What Does a Green Velocity Dashboard Fail to Show?

A green dashboard shows movement, and movement matters. Teams need to know whether work is flowing, leaders need signals, and product planning cannot run on vibes or the sacred spreadsheet someone updates at midnight. The problem is not that dashboards exist. The problem is that a dashboard can show visible progress while hiding invisible drag.

A velocity dashboard can tell you stories closed, points counted, sprint trend improved, and status green. Those signals are not worthless. They become dangerous only when we treat them as complete. What the dashboard may not tell you is whether the same work came back wearing a different ticket number, landing in a different queue, or quietly consuming a different team’s capacity.
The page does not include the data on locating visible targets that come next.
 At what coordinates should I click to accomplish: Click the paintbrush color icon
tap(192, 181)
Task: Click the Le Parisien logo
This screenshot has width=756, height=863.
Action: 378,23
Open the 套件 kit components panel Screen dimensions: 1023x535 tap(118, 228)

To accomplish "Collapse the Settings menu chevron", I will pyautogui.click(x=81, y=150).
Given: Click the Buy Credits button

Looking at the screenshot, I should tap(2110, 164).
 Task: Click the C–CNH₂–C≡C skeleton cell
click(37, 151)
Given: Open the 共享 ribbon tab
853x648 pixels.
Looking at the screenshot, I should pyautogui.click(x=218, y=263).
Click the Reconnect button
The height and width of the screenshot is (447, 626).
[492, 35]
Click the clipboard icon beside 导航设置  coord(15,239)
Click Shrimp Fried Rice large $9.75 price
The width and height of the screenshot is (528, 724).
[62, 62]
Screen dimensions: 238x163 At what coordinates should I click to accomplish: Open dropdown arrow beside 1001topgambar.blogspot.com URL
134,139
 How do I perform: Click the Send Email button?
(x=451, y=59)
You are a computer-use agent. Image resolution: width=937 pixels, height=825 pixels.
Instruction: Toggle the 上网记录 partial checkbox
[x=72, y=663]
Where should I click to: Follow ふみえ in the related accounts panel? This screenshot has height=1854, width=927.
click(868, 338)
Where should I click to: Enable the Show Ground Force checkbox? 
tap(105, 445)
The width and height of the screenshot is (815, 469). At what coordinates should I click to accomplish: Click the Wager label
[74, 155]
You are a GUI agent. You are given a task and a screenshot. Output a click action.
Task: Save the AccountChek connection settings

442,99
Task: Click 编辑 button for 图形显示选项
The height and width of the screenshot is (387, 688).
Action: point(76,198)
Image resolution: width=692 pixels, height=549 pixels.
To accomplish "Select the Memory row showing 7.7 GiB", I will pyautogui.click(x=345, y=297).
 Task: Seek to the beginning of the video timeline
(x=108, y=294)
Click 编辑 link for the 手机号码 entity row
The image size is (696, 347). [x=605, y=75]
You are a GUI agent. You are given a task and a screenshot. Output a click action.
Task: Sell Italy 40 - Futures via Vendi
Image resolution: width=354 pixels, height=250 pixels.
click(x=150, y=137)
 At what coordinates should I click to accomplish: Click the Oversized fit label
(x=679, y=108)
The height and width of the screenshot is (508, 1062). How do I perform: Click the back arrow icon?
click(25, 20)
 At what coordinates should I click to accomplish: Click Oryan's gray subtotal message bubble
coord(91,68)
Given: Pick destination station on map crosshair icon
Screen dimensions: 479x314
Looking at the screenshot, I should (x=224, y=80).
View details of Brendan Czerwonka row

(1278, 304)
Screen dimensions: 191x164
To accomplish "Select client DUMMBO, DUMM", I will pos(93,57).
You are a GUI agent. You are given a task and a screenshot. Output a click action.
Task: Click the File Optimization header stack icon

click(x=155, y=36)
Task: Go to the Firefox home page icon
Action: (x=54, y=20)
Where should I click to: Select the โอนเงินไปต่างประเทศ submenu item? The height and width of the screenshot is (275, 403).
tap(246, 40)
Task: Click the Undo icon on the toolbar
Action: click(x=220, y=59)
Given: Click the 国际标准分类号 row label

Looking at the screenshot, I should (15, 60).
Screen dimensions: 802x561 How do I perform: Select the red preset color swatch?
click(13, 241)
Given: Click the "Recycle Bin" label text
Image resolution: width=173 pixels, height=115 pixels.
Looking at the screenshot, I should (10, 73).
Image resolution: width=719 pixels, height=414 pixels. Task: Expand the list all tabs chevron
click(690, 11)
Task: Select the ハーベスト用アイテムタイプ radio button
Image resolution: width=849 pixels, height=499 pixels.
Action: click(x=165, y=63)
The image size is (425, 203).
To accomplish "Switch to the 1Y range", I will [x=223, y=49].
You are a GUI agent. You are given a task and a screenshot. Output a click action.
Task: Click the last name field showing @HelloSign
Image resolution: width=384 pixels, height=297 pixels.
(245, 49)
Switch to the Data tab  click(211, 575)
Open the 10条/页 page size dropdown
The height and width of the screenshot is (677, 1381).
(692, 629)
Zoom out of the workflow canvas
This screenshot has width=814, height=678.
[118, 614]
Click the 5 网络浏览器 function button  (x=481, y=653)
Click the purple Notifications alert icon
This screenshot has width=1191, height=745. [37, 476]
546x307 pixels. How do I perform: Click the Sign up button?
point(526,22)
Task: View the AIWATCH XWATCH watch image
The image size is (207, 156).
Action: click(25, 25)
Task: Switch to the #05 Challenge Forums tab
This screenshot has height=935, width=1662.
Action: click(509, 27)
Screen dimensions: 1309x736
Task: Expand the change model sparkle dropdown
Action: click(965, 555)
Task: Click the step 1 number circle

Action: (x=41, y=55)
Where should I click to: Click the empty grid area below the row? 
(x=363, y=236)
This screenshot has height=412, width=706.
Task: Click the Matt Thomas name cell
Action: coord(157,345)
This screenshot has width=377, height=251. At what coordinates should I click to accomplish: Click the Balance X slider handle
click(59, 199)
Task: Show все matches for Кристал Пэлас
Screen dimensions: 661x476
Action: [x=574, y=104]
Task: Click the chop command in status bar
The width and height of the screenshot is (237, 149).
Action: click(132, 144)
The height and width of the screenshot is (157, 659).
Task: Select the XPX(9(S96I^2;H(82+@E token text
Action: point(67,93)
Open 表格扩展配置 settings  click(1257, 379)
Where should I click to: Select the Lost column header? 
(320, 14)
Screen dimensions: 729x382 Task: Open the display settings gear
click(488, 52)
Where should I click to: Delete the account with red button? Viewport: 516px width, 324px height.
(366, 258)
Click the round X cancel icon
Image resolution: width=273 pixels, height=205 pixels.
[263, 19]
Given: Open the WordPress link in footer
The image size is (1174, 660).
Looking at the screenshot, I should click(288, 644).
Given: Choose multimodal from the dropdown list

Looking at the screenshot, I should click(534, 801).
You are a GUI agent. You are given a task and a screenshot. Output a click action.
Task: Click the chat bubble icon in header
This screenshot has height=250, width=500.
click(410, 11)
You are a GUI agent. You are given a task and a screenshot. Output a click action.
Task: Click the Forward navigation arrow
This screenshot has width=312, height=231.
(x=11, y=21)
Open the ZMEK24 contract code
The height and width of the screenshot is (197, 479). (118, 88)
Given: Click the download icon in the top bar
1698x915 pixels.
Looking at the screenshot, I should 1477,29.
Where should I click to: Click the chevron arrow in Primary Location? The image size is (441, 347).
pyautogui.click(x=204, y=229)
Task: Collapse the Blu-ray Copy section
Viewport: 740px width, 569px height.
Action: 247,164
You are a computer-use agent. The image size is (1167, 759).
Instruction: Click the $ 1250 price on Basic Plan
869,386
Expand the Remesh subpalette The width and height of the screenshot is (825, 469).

This is the QBR Mirage. From above, the surface looks calm. Velocity is up, stories are closed, and the status is on track. Underneath, work may still be accumulating as defects, cleanup, clarifications, support, and reopened items. The mirage is not that the visible numbers are fake. The mirage is that the visible numbers get mistaken for the whole landscape.

It helps to notice who builds this route, because no one builds it on purpose. The same practical lens from earlier episodes applies here, and it is a lens, not a validated taxonomy. The Designers are the product leads and managers, like Talia, who choose the metrics and build the dashboard, because they need something visible to show progress. The Inspectors are the delivery leads and PMO functions, like Dev, who read that dashboard as a health signal and report it upward. The Enforcers are the finance and leadership stakeholders who turn last quarter’s velocity into next quarter’s commitment.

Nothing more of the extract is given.